CANNES: Barbet Schroeder spent months with Ugandan dictator Idi Amin at the height of his power, when corpses would wash up every morning on the shores of Lake Victoria and Kampala was rife with rumors that he was eating his opponents.
But in his decades of documenting evil, the veteran Swiss filmmaker said he has never been as scared by anyone as he was by a Burmese Buddhist monk named Wirathu.
“I am afraid to call him Wirathu because even his name scares me,” the highly acclaimed director told AFP. “I just call him W.”
“The Venerable W,” his chilling portrait of the monk who has been accused of preaching hate and inciting attacks on Myanmar’s Muslim Rohingya minority, has been hailed by critics at the Cannes film festival as a “stirring documentary about ethnic cleansing in action.”
What dismays Schroeder is that Wirathu, whom Time magazine dubbed “The face of Buddhist terror” in a 2013 cover, is utterly unfazed by the chaos and suffering he has unleashed.

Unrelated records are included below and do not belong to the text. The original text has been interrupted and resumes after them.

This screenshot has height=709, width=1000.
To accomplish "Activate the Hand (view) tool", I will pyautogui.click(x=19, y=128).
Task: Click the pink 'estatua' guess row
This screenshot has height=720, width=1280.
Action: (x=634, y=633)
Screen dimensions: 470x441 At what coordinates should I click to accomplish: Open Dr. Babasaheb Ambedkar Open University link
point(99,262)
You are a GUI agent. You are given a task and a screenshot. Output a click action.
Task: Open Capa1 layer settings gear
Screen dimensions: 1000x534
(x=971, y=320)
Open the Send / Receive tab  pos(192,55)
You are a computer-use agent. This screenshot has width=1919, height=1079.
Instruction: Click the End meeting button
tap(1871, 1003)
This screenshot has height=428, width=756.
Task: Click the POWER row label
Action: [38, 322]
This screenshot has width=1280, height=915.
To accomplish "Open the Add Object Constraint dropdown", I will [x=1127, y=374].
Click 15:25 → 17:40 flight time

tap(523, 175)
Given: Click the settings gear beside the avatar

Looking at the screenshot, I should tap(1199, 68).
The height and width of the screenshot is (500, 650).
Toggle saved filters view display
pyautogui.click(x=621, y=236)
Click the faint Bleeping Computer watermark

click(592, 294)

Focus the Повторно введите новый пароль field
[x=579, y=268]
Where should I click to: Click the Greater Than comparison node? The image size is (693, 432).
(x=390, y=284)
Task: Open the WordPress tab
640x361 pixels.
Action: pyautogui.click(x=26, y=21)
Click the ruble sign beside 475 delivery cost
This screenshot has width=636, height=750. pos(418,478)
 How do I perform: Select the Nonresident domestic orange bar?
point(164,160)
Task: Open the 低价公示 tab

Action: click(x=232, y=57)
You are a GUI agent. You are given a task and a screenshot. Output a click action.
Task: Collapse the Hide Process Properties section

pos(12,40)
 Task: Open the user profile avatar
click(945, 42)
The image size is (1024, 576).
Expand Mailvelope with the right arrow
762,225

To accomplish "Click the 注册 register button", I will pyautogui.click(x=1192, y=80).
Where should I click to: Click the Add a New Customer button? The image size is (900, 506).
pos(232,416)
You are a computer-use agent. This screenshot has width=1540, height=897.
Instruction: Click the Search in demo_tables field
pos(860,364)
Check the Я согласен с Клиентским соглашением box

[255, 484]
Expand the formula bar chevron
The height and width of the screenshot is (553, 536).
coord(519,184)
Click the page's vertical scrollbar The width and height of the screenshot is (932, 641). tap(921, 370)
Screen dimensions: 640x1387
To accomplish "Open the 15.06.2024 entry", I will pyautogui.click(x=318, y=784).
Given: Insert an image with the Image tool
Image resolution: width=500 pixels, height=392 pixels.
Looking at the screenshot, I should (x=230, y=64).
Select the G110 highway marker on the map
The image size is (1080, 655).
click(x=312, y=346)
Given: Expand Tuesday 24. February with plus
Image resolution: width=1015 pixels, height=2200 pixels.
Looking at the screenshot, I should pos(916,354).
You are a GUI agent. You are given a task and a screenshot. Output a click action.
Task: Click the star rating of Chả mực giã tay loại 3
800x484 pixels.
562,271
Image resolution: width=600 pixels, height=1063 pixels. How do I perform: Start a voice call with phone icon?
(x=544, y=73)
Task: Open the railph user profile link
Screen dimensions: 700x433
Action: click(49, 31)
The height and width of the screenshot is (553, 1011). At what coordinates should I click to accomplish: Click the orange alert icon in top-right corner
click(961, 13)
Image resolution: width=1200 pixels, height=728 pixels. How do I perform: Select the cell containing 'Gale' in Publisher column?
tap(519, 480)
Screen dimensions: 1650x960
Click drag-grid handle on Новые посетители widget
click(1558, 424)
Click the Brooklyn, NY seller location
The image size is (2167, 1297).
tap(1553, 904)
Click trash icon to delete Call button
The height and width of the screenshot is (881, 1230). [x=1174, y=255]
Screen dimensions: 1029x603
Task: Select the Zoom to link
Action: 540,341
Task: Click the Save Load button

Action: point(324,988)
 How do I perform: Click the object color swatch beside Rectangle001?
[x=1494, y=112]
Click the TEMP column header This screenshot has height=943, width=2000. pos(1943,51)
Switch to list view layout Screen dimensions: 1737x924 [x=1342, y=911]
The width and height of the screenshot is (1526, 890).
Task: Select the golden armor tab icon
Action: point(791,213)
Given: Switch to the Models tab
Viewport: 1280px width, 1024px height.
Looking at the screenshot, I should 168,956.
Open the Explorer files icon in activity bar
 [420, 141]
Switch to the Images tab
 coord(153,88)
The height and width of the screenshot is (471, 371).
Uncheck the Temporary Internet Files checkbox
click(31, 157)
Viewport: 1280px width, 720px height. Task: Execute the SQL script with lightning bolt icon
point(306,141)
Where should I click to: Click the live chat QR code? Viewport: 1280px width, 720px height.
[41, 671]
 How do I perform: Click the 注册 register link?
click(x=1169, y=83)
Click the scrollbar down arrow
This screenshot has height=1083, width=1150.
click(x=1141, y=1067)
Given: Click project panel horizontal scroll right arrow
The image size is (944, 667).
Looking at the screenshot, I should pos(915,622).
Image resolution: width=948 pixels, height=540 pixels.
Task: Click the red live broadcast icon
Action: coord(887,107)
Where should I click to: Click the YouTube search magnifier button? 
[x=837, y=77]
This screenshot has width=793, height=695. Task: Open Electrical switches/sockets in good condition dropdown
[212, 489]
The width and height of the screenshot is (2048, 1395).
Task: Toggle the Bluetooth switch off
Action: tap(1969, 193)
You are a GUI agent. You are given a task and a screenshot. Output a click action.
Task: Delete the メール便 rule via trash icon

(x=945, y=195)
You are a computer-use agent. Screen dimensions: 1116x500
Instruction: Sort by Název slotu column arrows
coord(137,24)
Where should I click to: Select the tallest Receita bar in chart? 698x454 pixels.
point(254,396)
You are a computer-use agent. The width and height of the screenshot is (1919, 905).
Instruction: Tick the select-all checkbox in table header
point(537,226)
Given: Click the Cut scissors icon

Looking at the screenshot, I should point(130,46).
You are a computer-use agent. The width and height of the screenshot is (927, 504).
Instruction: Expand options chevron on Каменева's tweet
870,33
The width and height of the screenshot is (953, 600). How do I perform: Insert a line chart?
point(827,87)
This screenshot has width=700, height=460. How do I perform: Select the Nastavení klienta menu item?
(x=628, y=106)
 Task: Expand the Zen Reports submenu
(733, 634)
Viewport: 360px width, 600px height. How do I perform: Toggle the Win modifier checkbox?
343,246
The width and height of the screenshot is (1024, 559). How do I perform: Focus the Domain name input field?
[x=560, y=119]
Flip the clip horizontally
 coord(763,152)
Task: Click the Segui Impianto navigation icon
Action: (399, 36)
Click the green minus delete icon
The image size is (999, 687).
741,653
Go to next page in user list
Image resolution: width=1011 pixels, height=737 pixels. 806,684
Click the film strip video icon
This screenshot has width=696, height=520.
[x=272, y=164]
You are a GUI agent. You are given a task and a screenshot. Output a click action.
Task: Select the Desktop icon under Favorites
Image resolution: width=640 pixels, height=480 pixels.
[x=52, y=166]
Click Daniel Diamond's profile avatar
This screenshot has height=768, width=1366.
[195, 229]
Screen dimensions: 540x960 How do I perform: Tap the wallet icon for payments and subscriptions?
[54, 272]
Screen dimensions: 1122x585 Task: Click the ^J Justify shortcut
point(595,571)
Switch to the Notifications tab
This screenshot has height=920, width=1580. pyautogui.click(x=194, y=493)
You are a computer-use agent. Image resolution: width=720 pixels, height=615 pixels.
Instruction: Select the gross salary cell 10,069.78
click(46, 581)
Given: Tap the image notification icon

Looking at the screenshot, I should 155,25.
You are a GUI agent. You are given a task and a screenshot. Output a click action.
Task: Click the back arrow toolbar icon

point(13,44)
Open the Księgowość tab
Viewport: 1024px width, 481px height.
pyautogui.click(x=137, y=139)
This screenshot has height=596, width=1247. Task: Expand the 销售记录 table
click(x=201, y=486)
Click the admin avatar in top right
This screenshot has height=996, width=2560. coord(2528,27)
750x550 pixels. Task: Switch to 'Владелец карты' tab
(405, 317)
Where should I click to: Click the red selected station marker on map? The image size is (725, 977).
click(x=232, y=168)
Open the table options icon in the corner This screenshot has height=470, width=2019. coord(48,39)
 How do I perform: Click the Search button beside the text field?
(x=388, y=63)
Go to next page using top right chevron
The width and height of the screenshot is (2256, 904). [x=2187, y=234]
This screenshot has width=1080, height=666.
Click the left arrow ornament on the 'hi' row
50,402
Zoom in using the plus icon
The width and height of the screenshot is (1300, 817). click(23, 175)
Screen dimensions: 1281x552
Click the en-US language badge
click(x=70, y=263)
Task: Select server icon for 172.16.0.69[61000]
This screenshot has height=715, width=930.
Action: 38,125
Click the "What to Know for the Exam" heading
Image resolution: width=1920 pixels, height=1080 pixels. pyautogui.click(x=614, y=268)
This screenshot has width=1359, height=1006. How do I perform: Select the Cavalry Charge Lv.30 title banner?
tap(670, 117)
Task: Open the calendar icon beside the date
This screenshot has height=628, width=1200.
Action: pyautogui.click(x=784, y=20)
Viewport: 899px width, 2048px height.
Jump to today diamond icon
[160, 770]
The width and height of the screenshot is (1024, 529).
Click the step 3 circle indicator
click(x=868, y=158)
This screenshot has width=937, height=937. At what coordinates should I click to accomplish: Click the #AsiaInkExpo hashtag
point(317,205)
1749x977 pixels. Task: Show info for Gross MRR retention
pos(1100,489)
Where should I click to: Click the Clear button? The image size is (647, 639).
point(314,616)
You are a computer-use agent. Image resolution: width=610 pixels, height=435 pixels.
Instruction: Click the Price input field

But the hate speech and fake news that Wirathu spreads from his Mandalay monastery, accusing Muslims — barely four percent of the country’s population — of trying to outbreed the majority Burmese, made Schroeder’s head spin.
This month, Wirathu — who has been called the Buddhist bin Laden — stirred tension by touring Muslim areas in troubled Rakhine State despite Myanmar’s top Buddhist body banning him from preaching in March.